The flexor-pronator mass is an important muscle group in overhead athletes, as it provides dynamic stability to the elbow to resist valgus forces.5–11 This dynamic stabilization is critical, as pitching places high degrees of stress on the UCL,1,2 and UCL tear rates are rising.4 Additionally, the flexor-pronator muscles have high levels of activity during overhead throwing13–16 and are important toward control and velocity of pitches.17,18 Despite their role in overhead throwing, minimal evidence exists in how to effectively train these muscles and if these muscles can be targeted with strengthening exercises.

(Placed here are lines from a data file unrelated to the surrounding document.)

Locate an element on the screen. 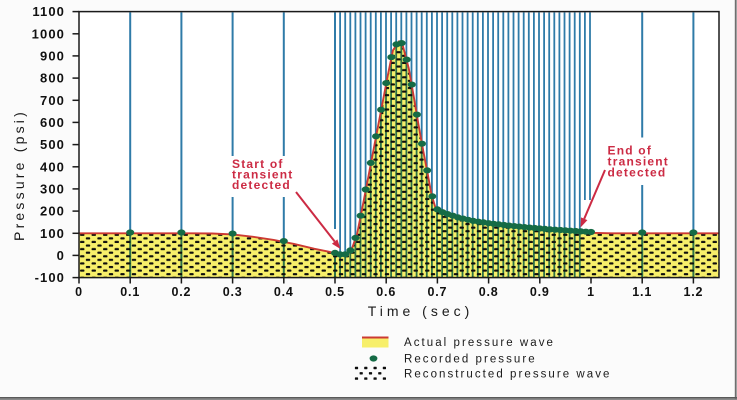  svg-text: Reconstructed pressure wave is located at coordinates (508, 375).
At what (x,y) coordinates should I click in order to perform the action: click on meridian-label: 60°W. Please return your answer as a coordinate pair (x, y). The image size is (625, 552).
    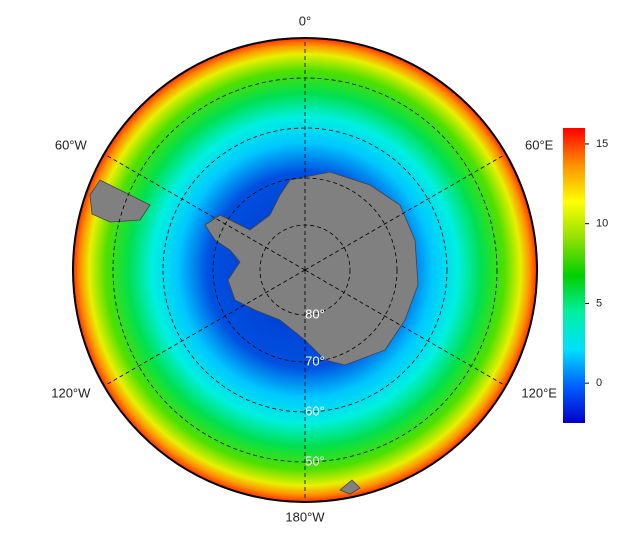
    Looking at the image, I should click on (72, 144).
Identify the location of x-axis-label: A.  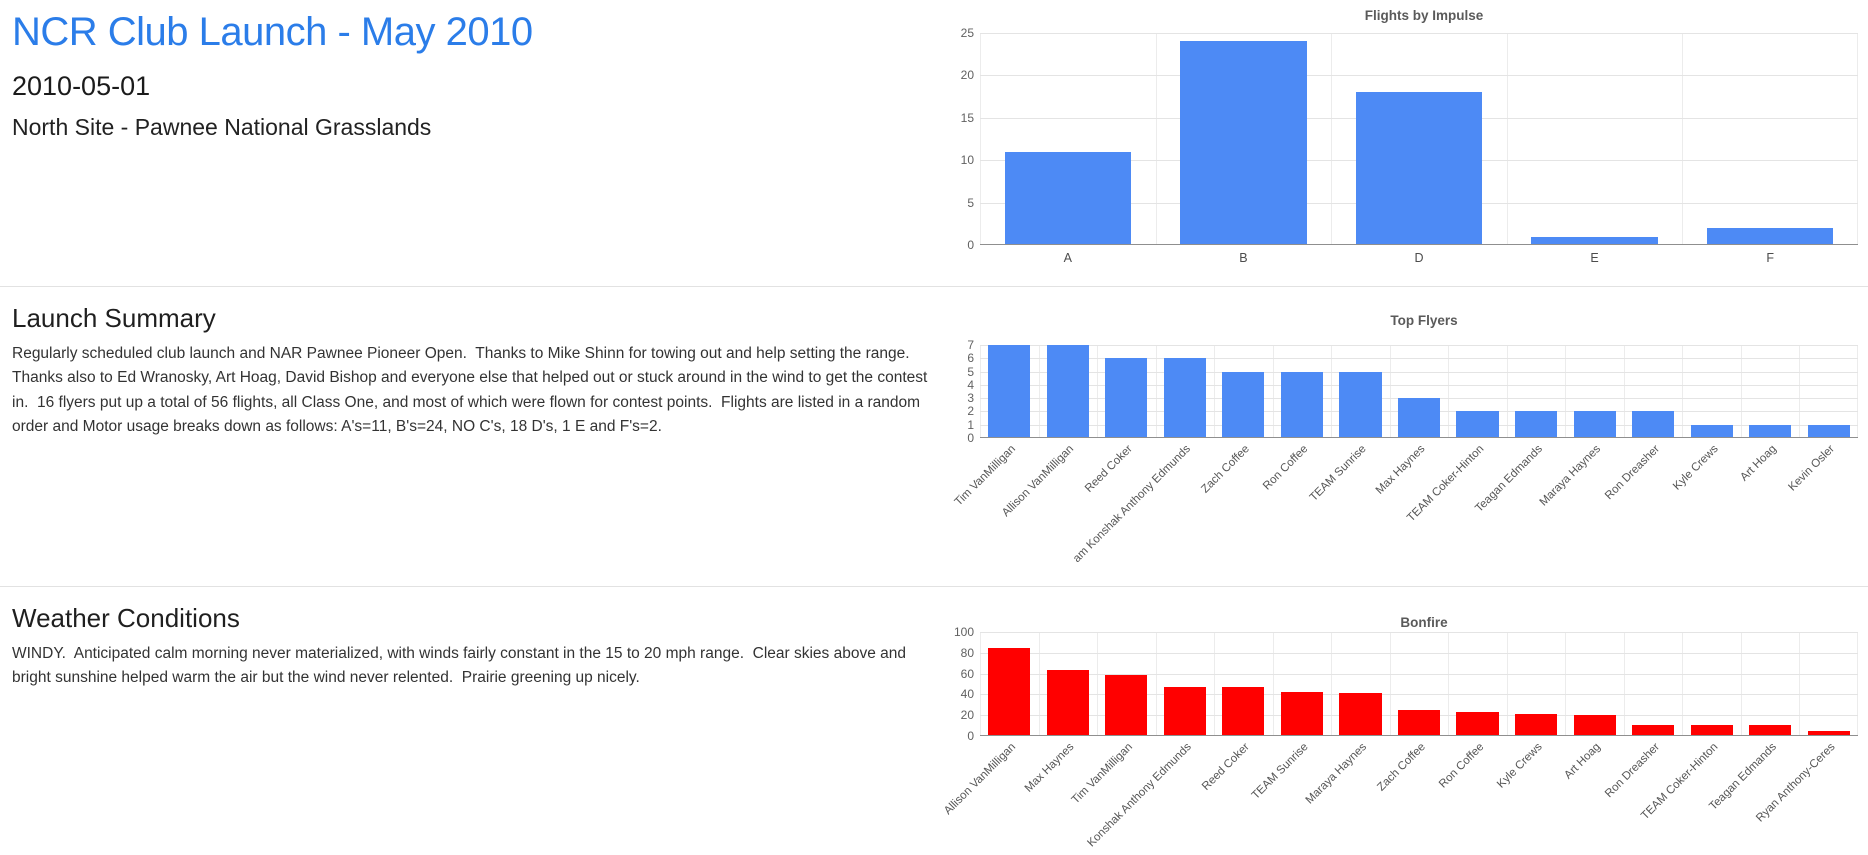
(1068, 258).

The knowledge that these exercises selectively activate the flexor-pronator muscles is important for overhead athletes, as well as strength and conditioning and rehabilitation personnel, due to the potential for increasing dynamic stability of the elbow and potentially decreasing the stress on the UCL.5,6,8,16,19 These results can influence clinical decision making as more than one exercise is required to strengthen all muscles of the flexor pronator mass and to best strengthen the dynamic stabilizers of the medial elbow.

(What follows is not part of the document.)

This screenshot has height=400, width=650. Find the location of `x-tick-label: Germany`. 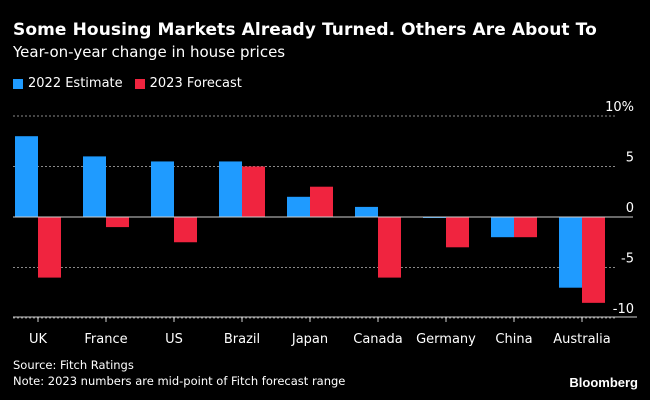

This research study had several limitations. The study sample included only healthy male participants and this limits generalizability of its findings, particularly to injured patient populations as patients with a history of UCL injury demonstrate alterations of musculature activity.19 The cross-sectional nature of this research study precludes study of training effects of these exercises. Future studies are needed to elucidate their training effects on muscle strength, muscle activation during overhead throwing, and medial elbow stability.
CONCLUSION
The findings of the current study suggest that ulnar deviation and pronation exercise using resistance bands can target and activate the flexor-pronator mass. This information is useful for clinicians and strength and conditioning specialists who work with overhead athletes, as these exercises may be prescribed as an effective component of an arm care exercise program.
Conflict of Interest Statement
The authors declare that there is no conflict of interest.